### DIRECTIONS
Count the lines in the records below that contain the string "agent" with its case matched exactly. Reply with only that number.
* START STORED RECORDS *
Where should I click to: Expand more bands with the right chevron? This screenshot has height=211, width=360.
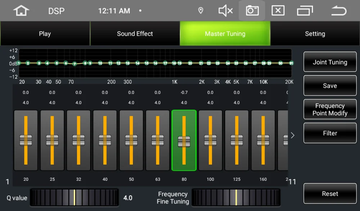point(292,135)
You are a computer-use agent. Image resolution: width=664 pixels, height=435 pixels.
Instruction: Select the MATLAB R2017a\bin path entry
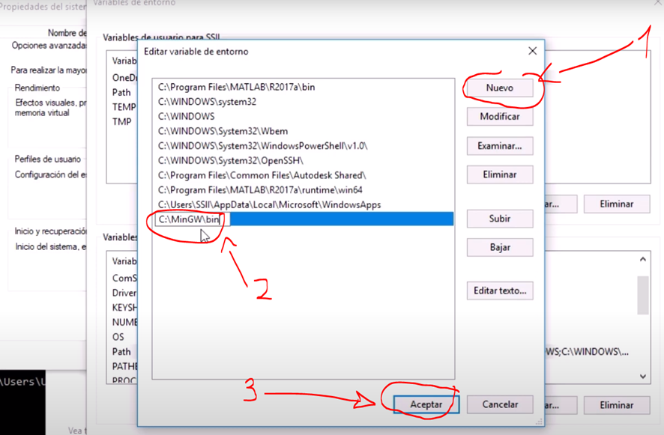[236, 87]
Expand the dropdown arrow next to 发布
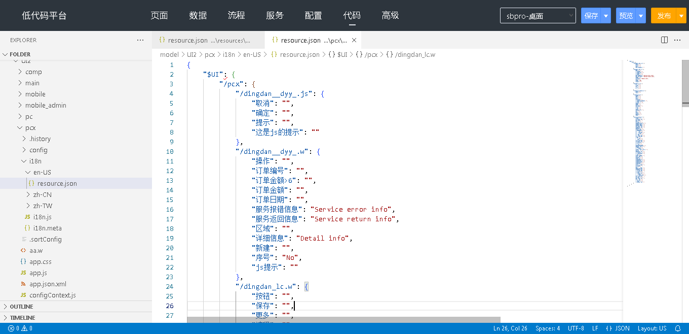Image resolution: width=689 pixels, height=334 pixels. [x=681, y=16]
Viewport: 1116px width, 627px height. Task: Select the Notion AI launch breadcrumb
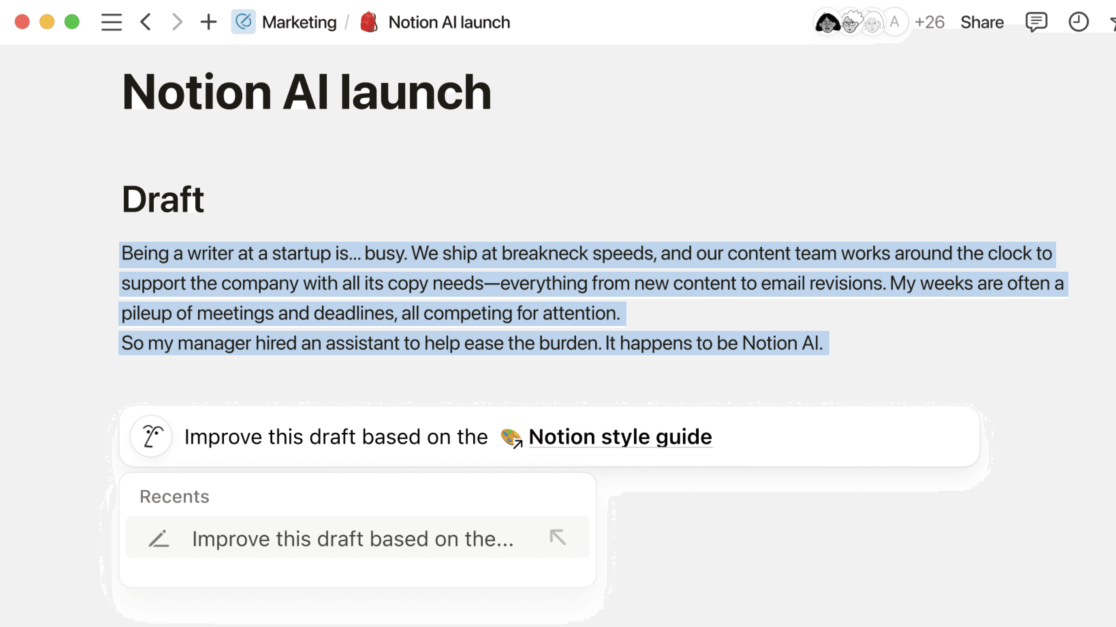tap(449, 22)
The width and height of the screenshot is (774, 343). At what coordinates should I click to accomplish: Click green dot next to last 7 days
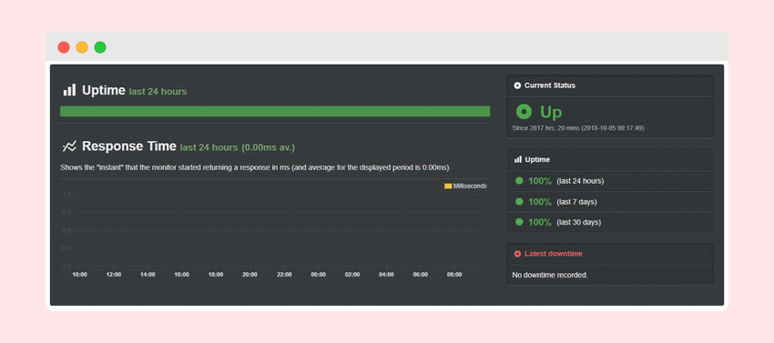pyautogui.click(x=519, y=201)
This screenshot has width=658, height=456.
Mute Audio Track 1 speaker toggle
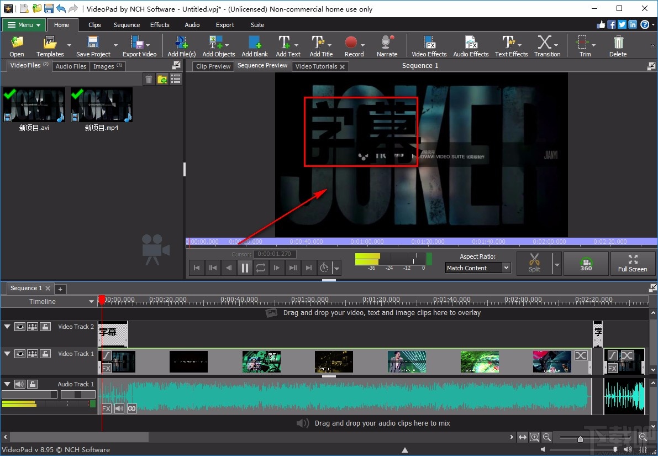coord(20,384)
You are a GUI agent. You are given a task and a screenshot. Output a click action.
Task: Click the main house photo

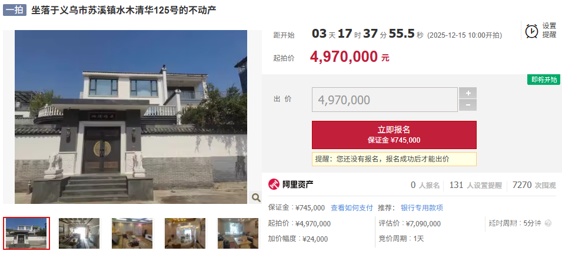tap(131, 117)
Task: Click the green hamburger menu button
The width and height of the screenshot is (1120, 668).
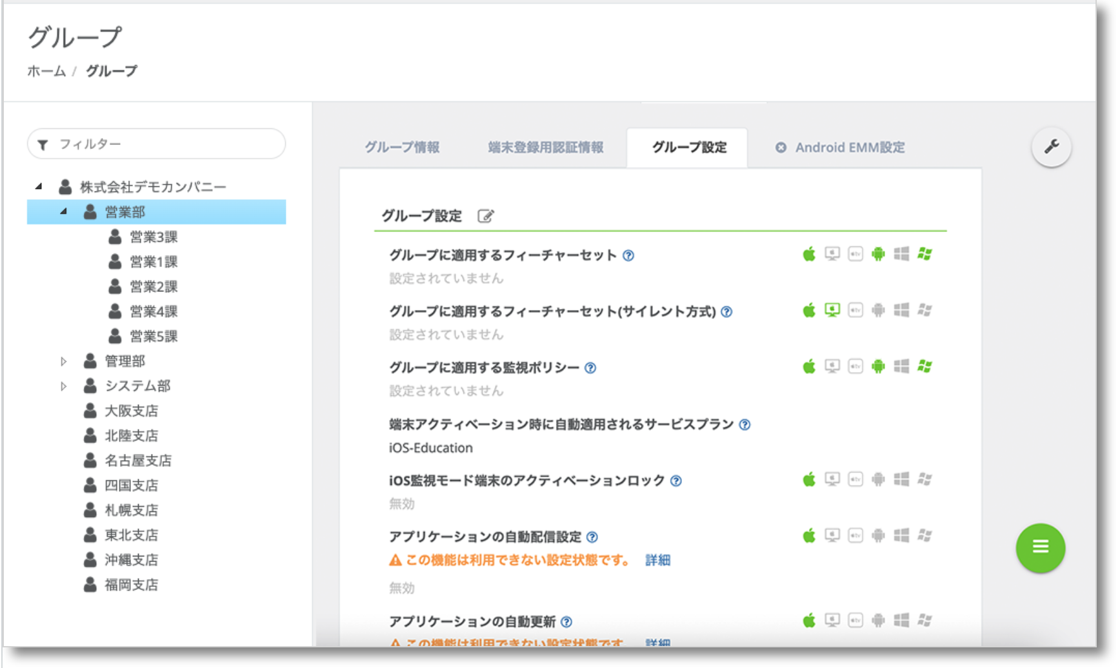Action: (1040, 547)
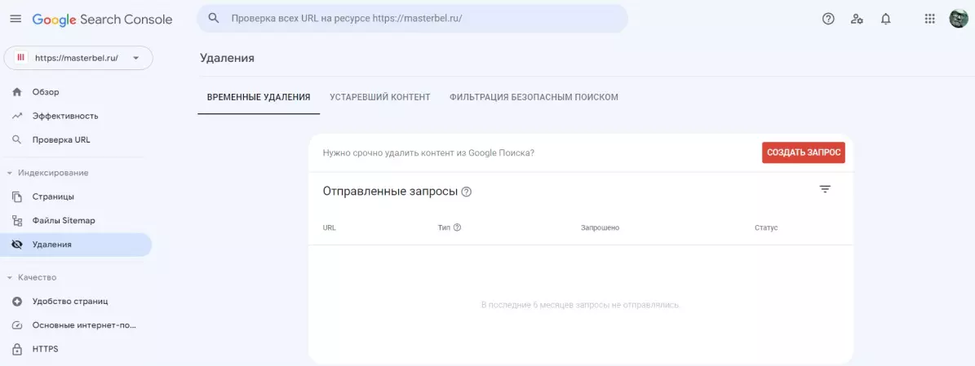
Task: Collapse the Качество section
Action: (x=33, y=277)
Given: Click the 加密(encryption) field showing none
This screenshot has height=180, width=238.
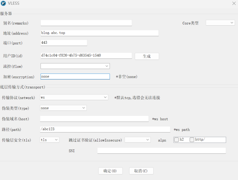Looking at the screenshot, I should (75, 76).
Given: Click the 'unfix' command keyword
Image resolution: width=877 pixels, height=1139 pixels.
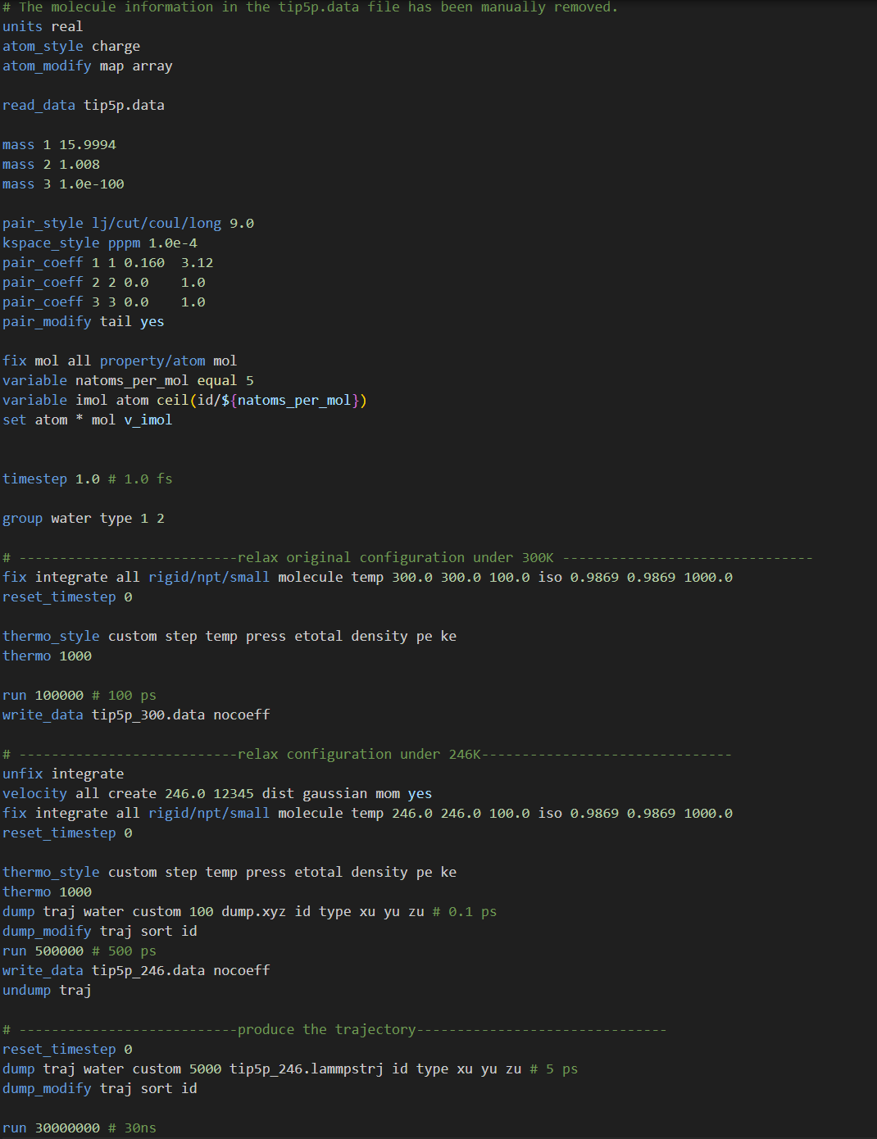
* END STORED RECORDS *
* START STORED RECORDS *
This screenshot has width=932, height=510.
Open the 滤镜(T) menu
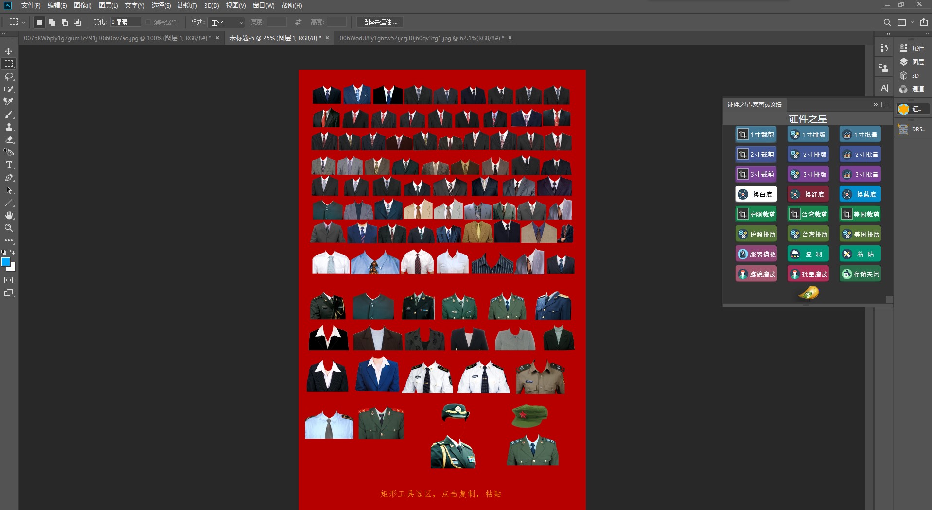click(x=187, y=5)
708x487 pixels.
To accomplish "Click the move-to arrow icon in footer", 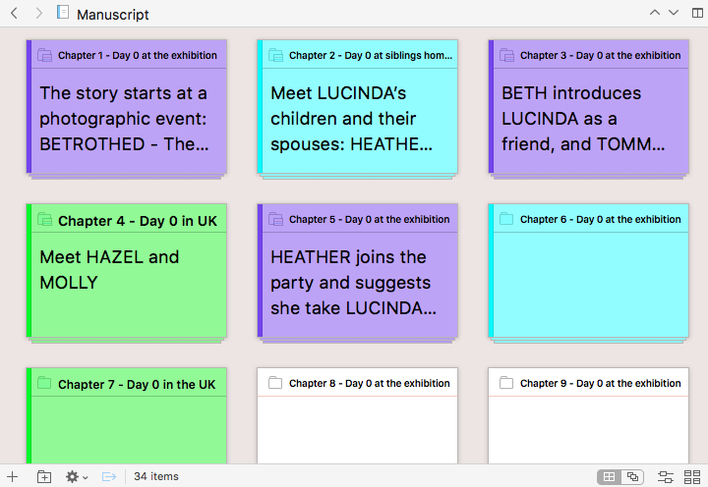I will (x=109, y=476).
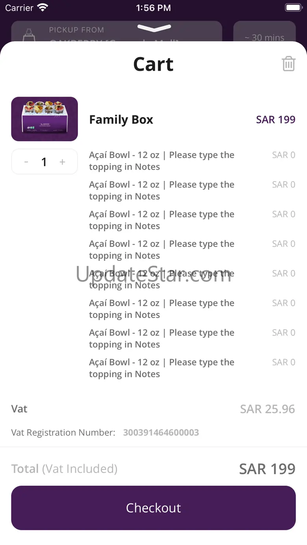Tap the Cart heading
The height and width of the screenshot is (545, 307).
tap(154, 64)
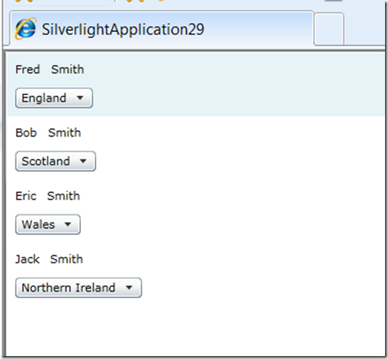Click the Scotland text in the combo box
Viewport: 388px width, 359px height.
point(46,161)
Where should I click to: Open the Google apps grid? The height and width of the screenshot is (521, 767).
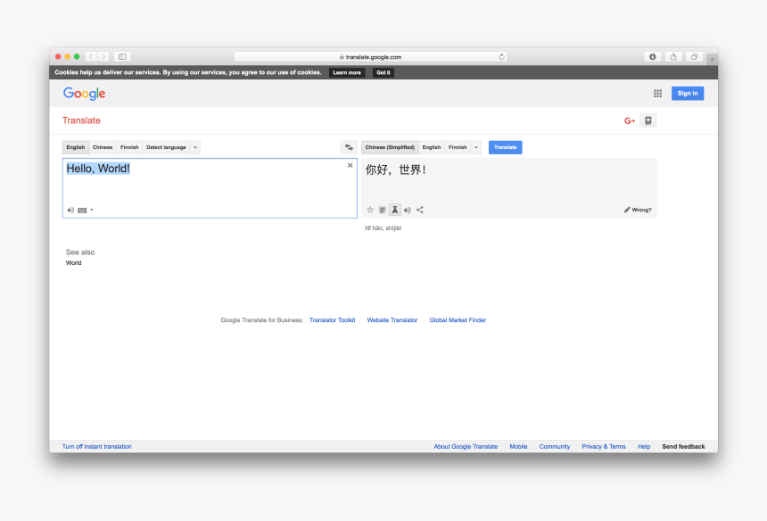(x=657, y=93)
* END STORED RECORDS *
### EXERCISE OUTPUT
2